GAINESVILLE — With hermetically sealed walls and numerous life support systems, space craft are intended to protect astronauts from deadly conditions outside.

But the high-tech cocoons can become dangerous or difficult to work in if the air occupants breathe becomes contaminated. Scientists and engineers have devised methods to guard against the problem on short space flights or aboard space stations, but air revitalization ranks as a major technical challenge for extended missions such as a planned trip to Mars next century.

Now, a University of Florida chemical engineering professor is reporting early success with a revolutionary new technology that could one day remove deadly carbon dioxide and other harmful gases from air on a Mars-bound vehicle or on Martian or lunar colonies.

“We think there’s a lot of potential here,” said Ranga Narayanan, a specialist in fluid dynamics and applied mathematics at UF.

NASA uses chemical and filtration methods to purify air on space flights, Narayanan said. Space stations also replenish air revitalization equipment with supplies flown in from Earth. A Mars mission requires new technologies because transporting the amount of chemicals and filters needed for the estimated six- to nine-month trip, 500-day stay and six- to nine-month return trip would be impossible or very expensive, Narayanan and NASA officials said. Resupply from Earth, meanwhile, would be impossible.

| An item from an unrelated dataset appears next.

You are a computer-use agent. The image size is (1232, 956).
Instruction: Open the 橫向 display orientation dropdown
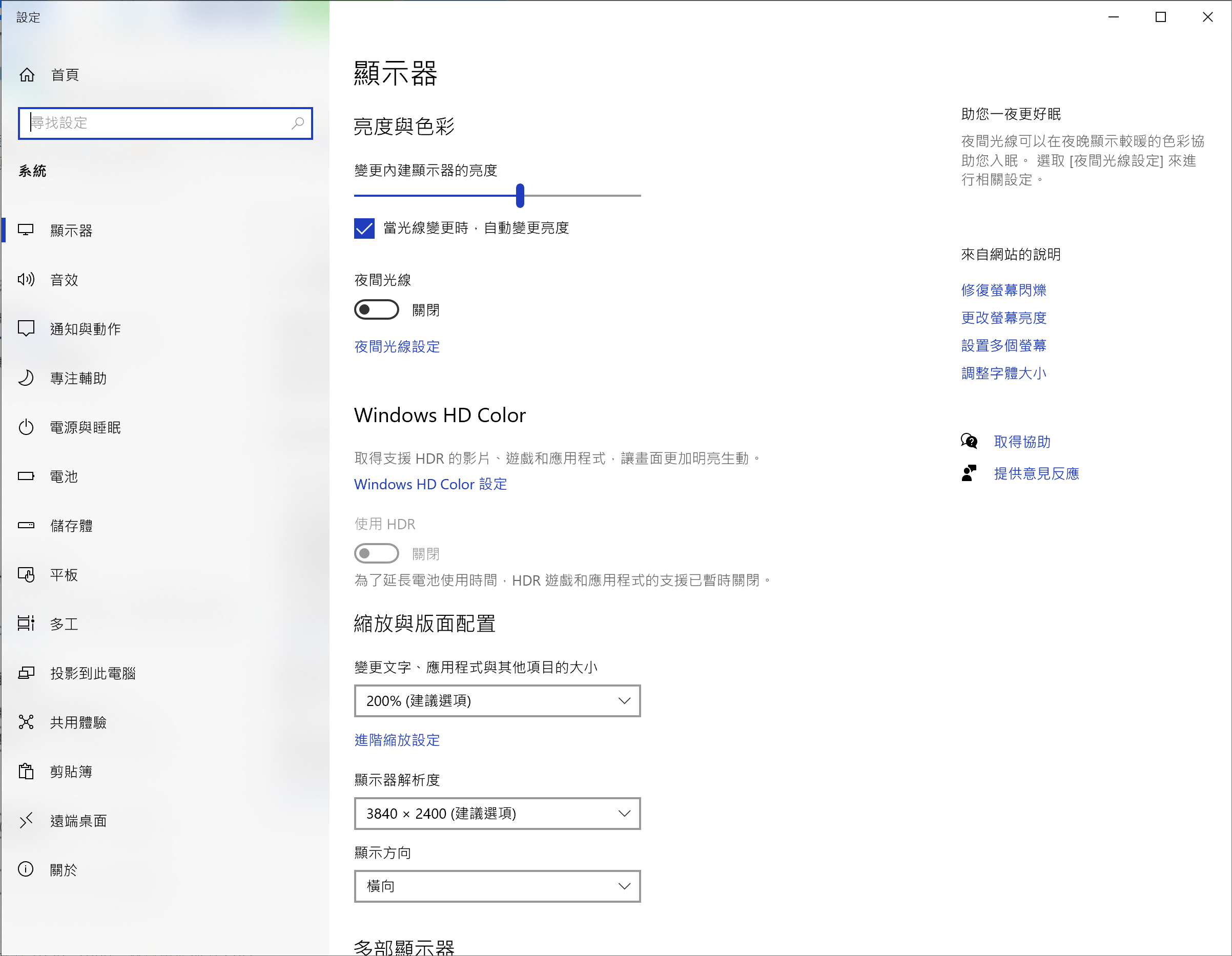coord(497,886)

Funded with a $230,000 grant from NASA, Narayanan and several chemical engineering graduate students designed, built and are testing a machine that could revitalize air on long missions or planetary visits without chemicals, Narayanan said.

The stainless-steel-and-aluminum machine works by separating gases through “oscillating flow,” or moving them back and forth in closed chambers, Narayanan said. The concept was pioneered by Mark Jaeger, a UF professor of physiology, and Ulrich Kurzweg, a UF professor of aerospace engineering, mechanics and engineering science, he said.

The researchers pump precisely measured doses of gases into two sealed aluminum chambers connected by a hollow metal tube. A machine moves the tube back and forth at varying speeds, with the researchers measuring changes in the gases.

Narayanan said the device had successfully separated large proportions of carbon dioxide from helium in one chamber and transferred the gas to the other chamber, an indication it could remove carbon dioxide or other gases from air. Any remaining carbon dioxide could then be removed using filters or other technology, he said.

“The advantage is you don’t need to treat large volumes of diluted gas,” he said. “You can now treat lesser volumes of more concentrated gas, so you’re saving energy.”

Much remains to be studied before the technology could ever be used on a Mars mission, Narayanan cautioned. Besides confirming the device will work with air, researchers also must determine how much energy it may require, how heavy it will be and whether it would continue to function in a low-gravity space environment, he said. Negative results on any of these steps could scuttle the idea, he said.

Narayanan’s machine is one of several air revitalization alternative technologies NASA is pursuing, said Guy Fogleman, lead for advanced human support technology in NASA’s Office of Life and Microgravity Sciences and Applications in Washington, D.C.

Fogleman said the office’s goal is to cut down the materials and equipment needed for survival in space, reducing the cost of a trip to Mars and making it more practical.

“For every pound I send to Mars, I’m going to need 40 pounds in low earth orbit, and it takes a lot of energy to get the 40 pounds up there,” Fogleman said. “Our goal is to reduce the overall mass required per person per year by a factor of two or three.”

New technologies resulting from the NASA office’s efforts also could prove useful for the planned International Space Station, Fogleman said.

“If I can increase the amount of time needed between resupply missions, it would make the station more self-sufficient,” he said.